Pemungutan suara ulang tersebut harus dilakukan dalam tenggang waktu 60 hari kerja sejak putusan diucapkan oleh Majelis Hakim MK, dan menetapkan serta mengumumkan hasil pemungutan suara ulang tanpa harus melaporkanya ke MK.

Dalam amar putusan tersebut, MK juga memerintahkan KPU untuk melakukan supervisi dan koordinasi dengan KPU Provinsi Nusa Tenggara Timur terkait pelaksanaan amar putusan.

Majelis Hakim MK juga memerintahkan hal yang sama terhadap Badan Pengawas Pemilihan Umum untuk melaksanakan amar putusan. Selanjutnya memerintahkan Kepolisian Daerah Nusa Tenggara Timur dan Kepolisian Resor Sabu Raijua melakukan pengamanan proses pemungutan suara ulang.

"Terakhir menolak permohonan pemohon untuk selain selebihnya," kata Anwar.

Orient Kore diketahui memiliki kewarganegaraan ganda yakni Amerika Serikat dan Indonesia. Paspor Amerika Serikat miliknya baru akan berakhir pada 2027.

Selanjutnya, Komisi Pemilihan Umum (KPU) Nusa Tenggara Timur bersama dengan KPU Sabu Raijua mulai menyusun berbagai tahapan pemungutan suara ulang (PSU) untuk Kabupaten Sabu Raijua pascaptusan MK yang mendiskualifikasi pasangan bupati dan wakil bupati terpilih, Orient Riwu Kore dan Thobias Uly.

Ketua KPU NTT Thomas Dohu kepada wartawan di Kupang, Jumat, mengatakan berbagai persiapan PSU itu seperti persiapan anggaran dan berbagai hal yang akan dibutuhkan selama tahapan menuju pilkada nanti.

"Koordinasi dengan Pemda juga akan kita lakukan secepatnya dan memang kami akan rancang PSU lebih awal," katanya.

Thomas Dohu menambahkan bahwa untuk daftar pemilih tetap (DPT) di kabupaten itu, ujar dia akan berasal dari pemilih yang sudah memilih pada 9 Desember 2020 lalu.

Untuk DPT sendiri ujar dia jika dihitung berdasarkan Pilkada 9 Desember 2020 maka jumlahnya mencapai 54.546 orang sementara partisipasi pemilih tercatat sebanyak 44.713 orang.

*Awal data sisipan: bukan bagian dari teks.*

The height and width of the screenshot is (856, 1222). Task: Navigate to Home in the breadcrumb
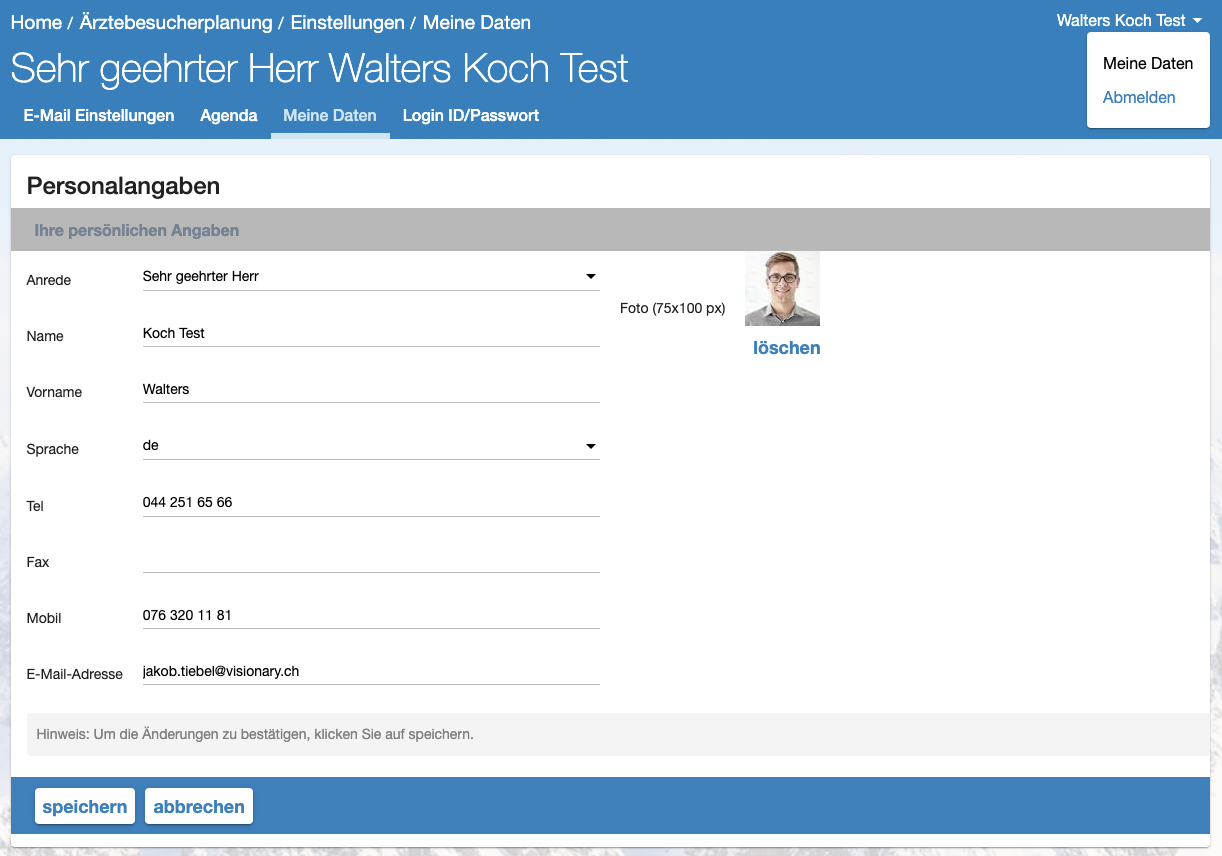(x=36, y=22)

Thomas juga menilai bahwa putusan Mahkamah Konstitusi (MK) terkait diskualifikasi pasangan Orient Patriot Riwu Kore dan Thobias Uly dari kepesertaan Pemilihan Kepala Daerah (Pilkada) Kabupaten Sabu Raijua bersifat final dan mengikat.

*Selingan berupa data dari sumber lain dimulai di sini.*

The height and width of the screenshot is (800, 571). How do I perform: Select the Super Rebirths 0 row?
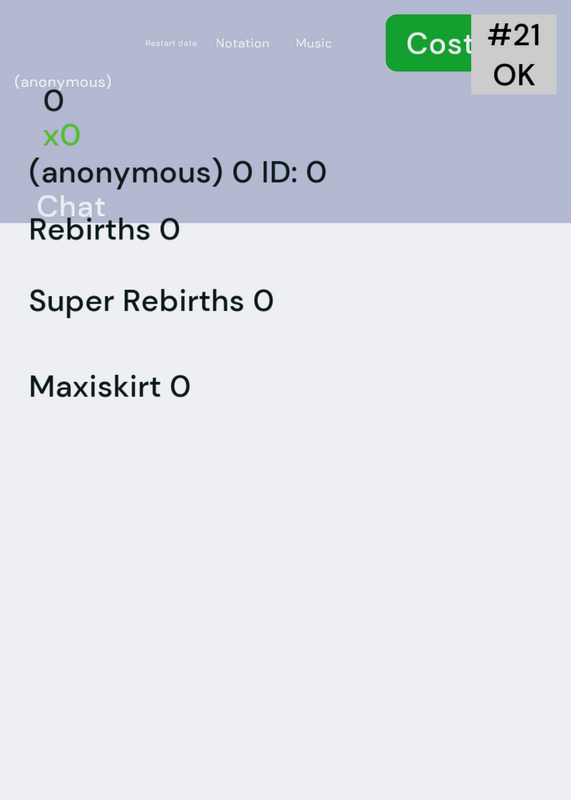(x=152, y=301)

"Keputusan MK itu bersifat final dan mengikat, sehingga wajib untuk ditindak lanjuti oleh KPU Sabu Raijua," ujar dia.

Thomas mengatakan sesuai dengan putusan MK, KPU Sabu Raijua harus menyelenggarakan pemungutan suara ulang (PSU) oleh karena itu pihak penyelenggara harus berkoordinasi dengan KPU RI dan KPU Provinsi.